“An employee at Spanish antivirus firm Panda Security received a new Android-based Vodafone HTC Magic with malware on it, according to researchers at Panda Labs,” Elinor Mills reports for CNET.
MacDailyNews Take: Our condolences to the employee. Nobody should receive an HTC Android phone when Apple iPhones exist.
Mills continues, “‘Today one of our colleagues received a brand new Vodafone HTC Magic with Google’s Android OS,’ researcher Pedro Bustamante wrote on the Panda Research Blog on Monday. ‘The interesting thing is that when she plugged the phone to her PC via USB, her Panda Cloud Antivirus went off, detecting both an autorun.inf and autorun.exe as malicious,’ he wrote. ‘A quick look into the phone quickly revealed it was infected and spreading the infection to any and all PCs that the phone would be plugged into.'”
MacDailyNews Take: iPhone and Macintosh unaffected (not that any real Mac user would inflict an HTC Magic upon themselves).

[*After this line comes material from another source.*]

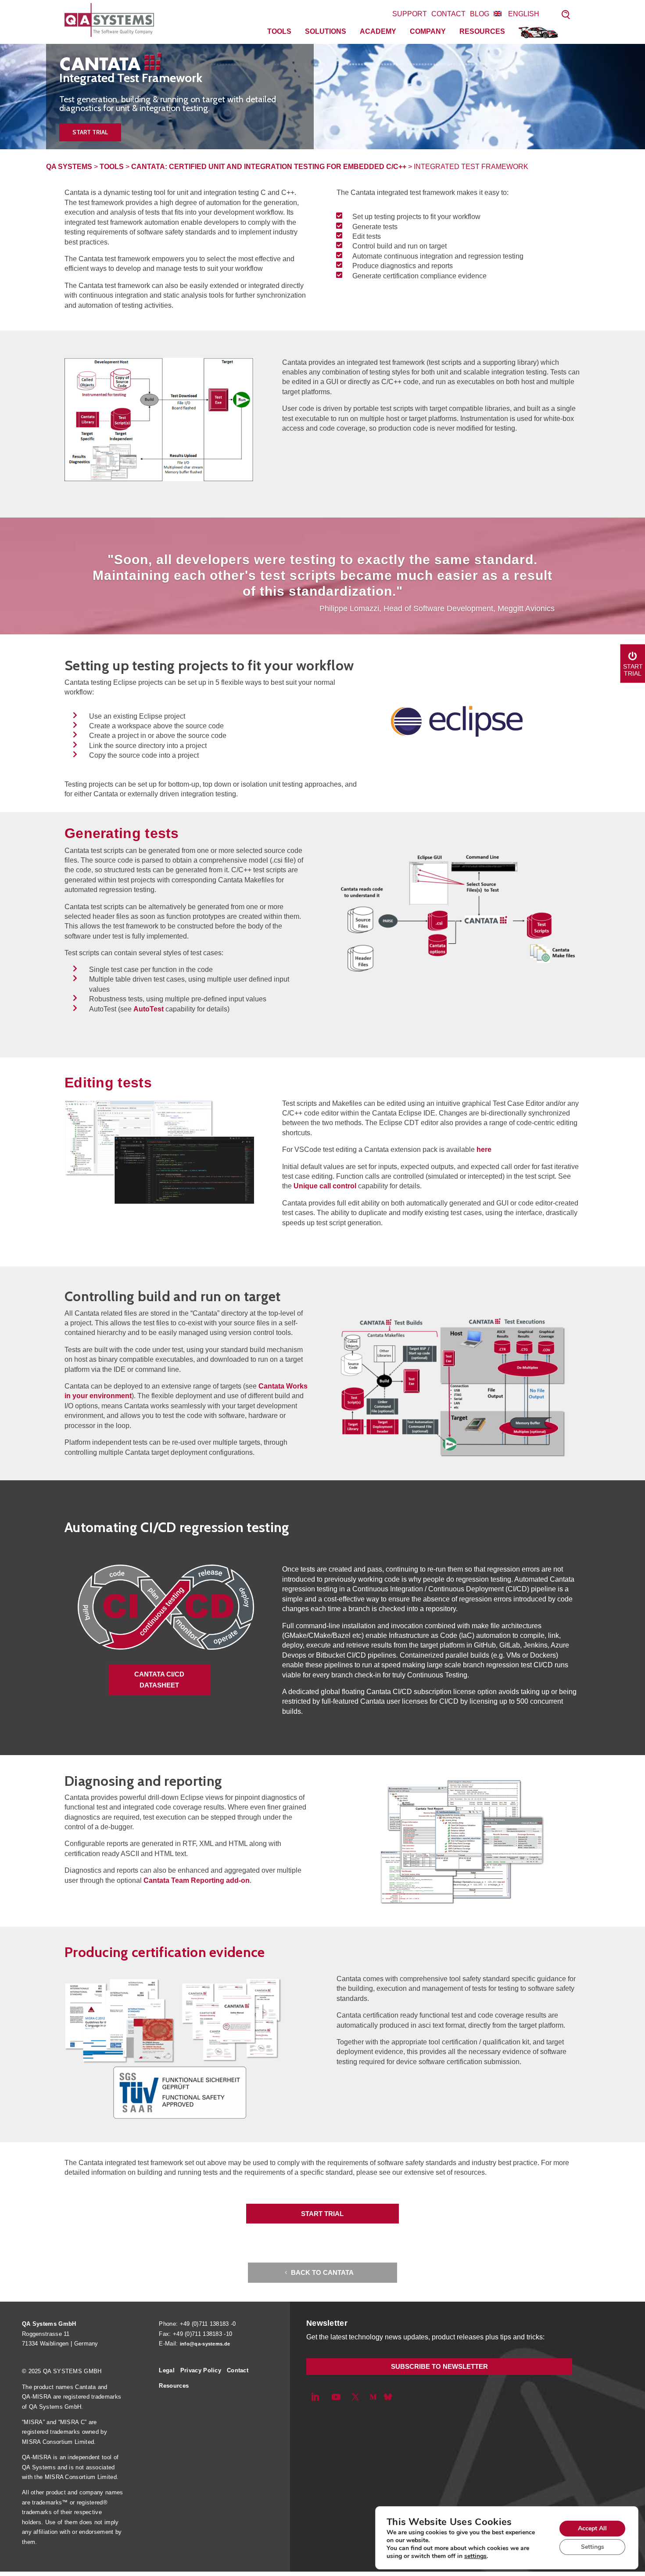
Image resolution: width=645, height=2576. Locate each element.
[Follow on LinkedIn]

This one’s a twofer: The upside-down and backwards poorly-faked Mac gets infected by the upside-down and backwards poorly-faked iPhone. How apropos.
Mills continues, “The malware began ‘phoning home’ for instructions, Bustamante wrote. It’s likely the user’s credentials would have been stolen, he speculated. The malware turned out to be related to the Mariposa botnet, but there was other malware on the device too–Conficker and a Lineage password-stealing Trojan, he said.”
Full article here.
MacDailyNews Take: Ah, the joys of an “open” (sort of) platform. By the way, there are currently tens of millions more iPhone OS devices than there are Android devices in the world today, yet Android is the one that’s infected. The “security via obscurity” argument fails yet again.